There are a few things in the proof that confuses me. I understand (or at least I think I do) that it relates to proving that there exists a solution $ x(\beta)=\zeta$, so that by Picard-Lindelof there will exist a neighborhood of $\beta$ where a solution exists, contradicting the assumption of $(\alpha, \beta)$ being the maximal interval of existence.
So the proof is done by contradiction. We assume that there is a sequence $(t_k, x(t_k)) \in C, \forall k,$ where $t_k \rightarrow \beta$. And then there is also a convergent subsequence, which we will also denote by $(t_k, x(t_k))$, where $$(t_k, x(t_k)) \rightarrow (\beta, \zeta) \in C $$ as $k \rightarrow \infty$. Since $U$ is open, there exists an $\epsilon > 0$ such that $R = [\beta, \beta+\epsilon] \times [\zeta-\epsilon, \zeta+\epsilon]$ in $U$. We let $M$ denote the maximum value of $|f|$ in $R$.
So far I believe that I have been able to follow the proof. But then it says that by Picard-Lindelof, that the solution passing through $(t_k, x(t_k))$ exists as long as the cone $$|x-x(t_k)| \leq M|t-t_k|, t\geq t_k $$ remains in $R$. And that this is true for some $t > \beta$ as long as we take $(t_k, x(t_k))$ close enough to $(\beta,\zeta)$. And that this gives the contradiction.
I don't quite understand what is meant by the cone remaining in $R$. And since we already know that $x(t_k) \rightarrow \zeta$ as $k \rightarrow \infty$, isn't that enough to conclude that $x(t) \rightarrow \zeta$?
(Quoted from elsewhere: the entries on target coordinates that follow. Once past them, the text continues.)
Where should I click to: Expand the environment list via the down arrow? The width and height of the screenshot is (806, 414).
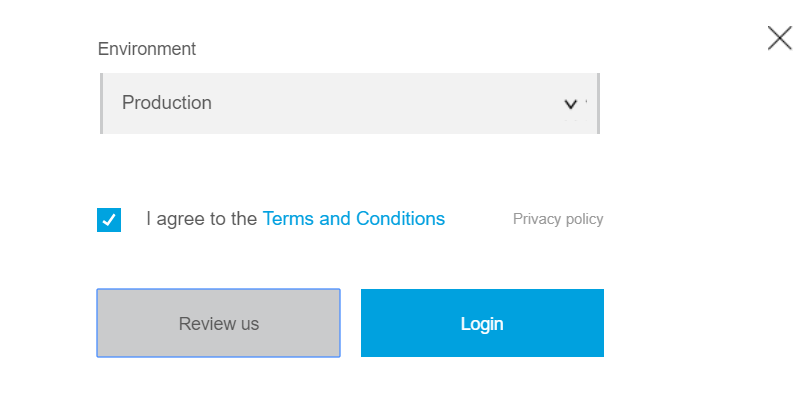(571, 103)
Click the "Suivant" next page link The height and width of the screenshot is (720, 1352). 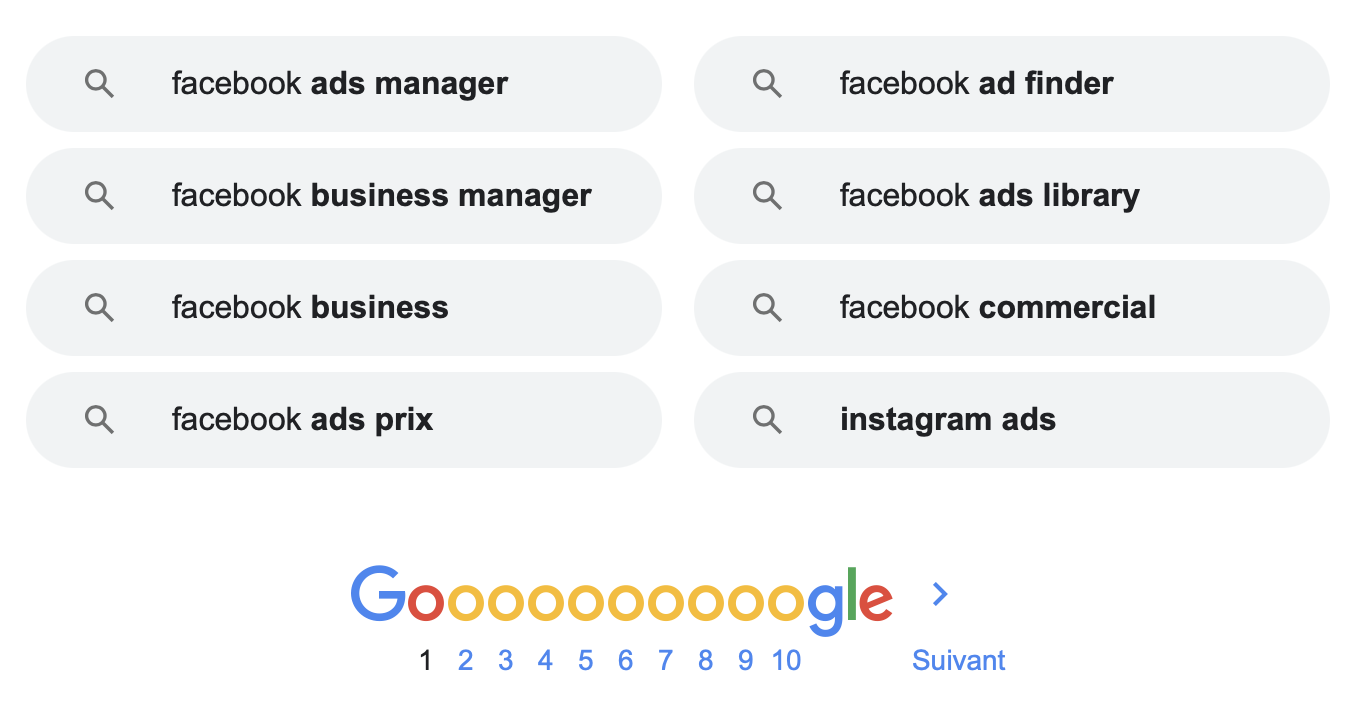point(958,660)
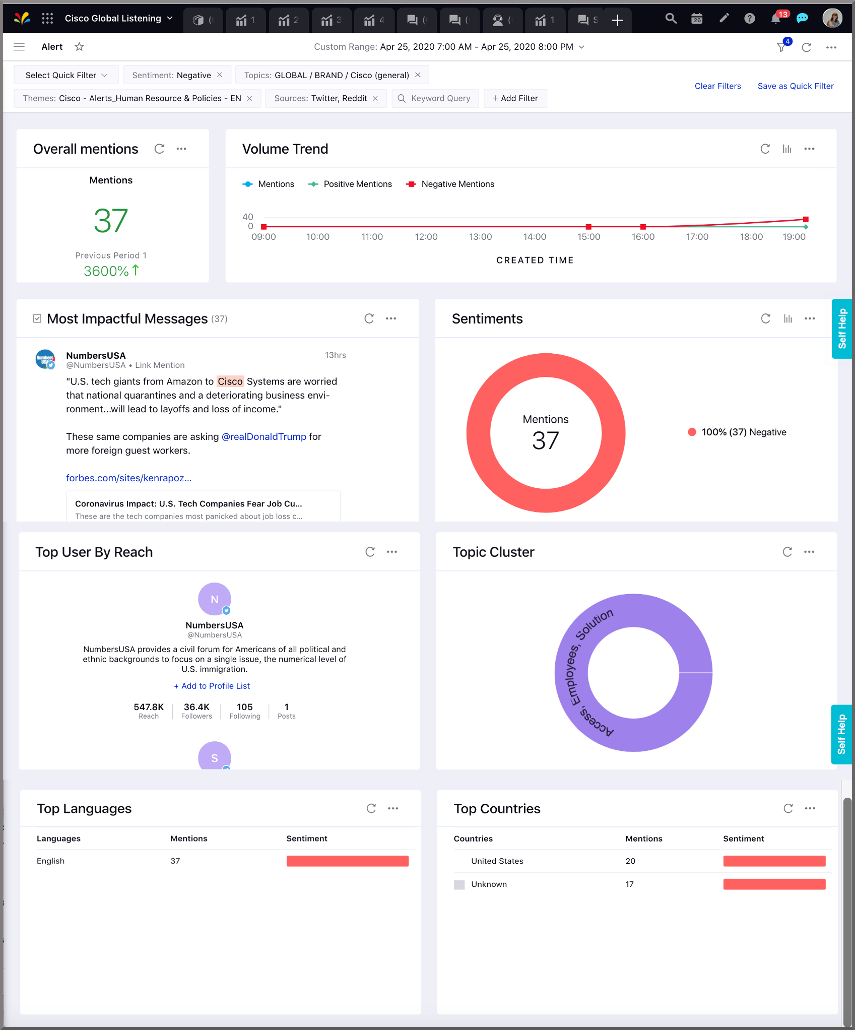Open more options for Topic Cluster
This screenshot has height=1030, width=855.
(810, 552)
No, $x(t_k)\to\xi$ does not imply the convergence of the solution, as that could oscillate like for example $\sin(1/(β-t))$.
The proof of Picard-Lindelöf has 3 stages: In the first, some compact cylinder is fixed and on this the quantities $M=\max|f|$ and the Lipschitz constant $L$ "computed". In the second stage the "butterfly" set centered at the initial condition is constructed, in the third this is further constricted using the Lipschitz constant to gain contractivity of the Picard operator.
Here we consider simultaneously initial value problems for data $(t_k,x(t_k))$ for $k$ large enough. As first stage set take the rectangle $R=[β-δ,β+δ]×[ζ−ϵ,ζ+ϵ]$ inside the domain, note that the time interval is two-sided and in its size decoupled from the space extension. For the simultaneous second stage shrink $δ$ so that $Mδ\leϵ$. Then choose $N$ so that $t_k>β-δ/3$ and $|x(t_k)-ζ|<ϵ/3$ for $k\ge N$. Now every box $[t_k-δ/2,t_k+δ/2]×[x(t_k)−ϵ/2,x(t_k)+ϵ/2]$ for the $k$-th IVP satisfies the "butterfly" condition for the second stage. This means that the third stage gives an interval radius $h$ that is independent of $k\ge N$ so that a local solution of the $k$-th IVP on $[t_k-h,t_k+h]$ exists. Now let $k\to \infty$, $t_k\toβ$ to get a contradiction to the non-extensibility of the maximum domain.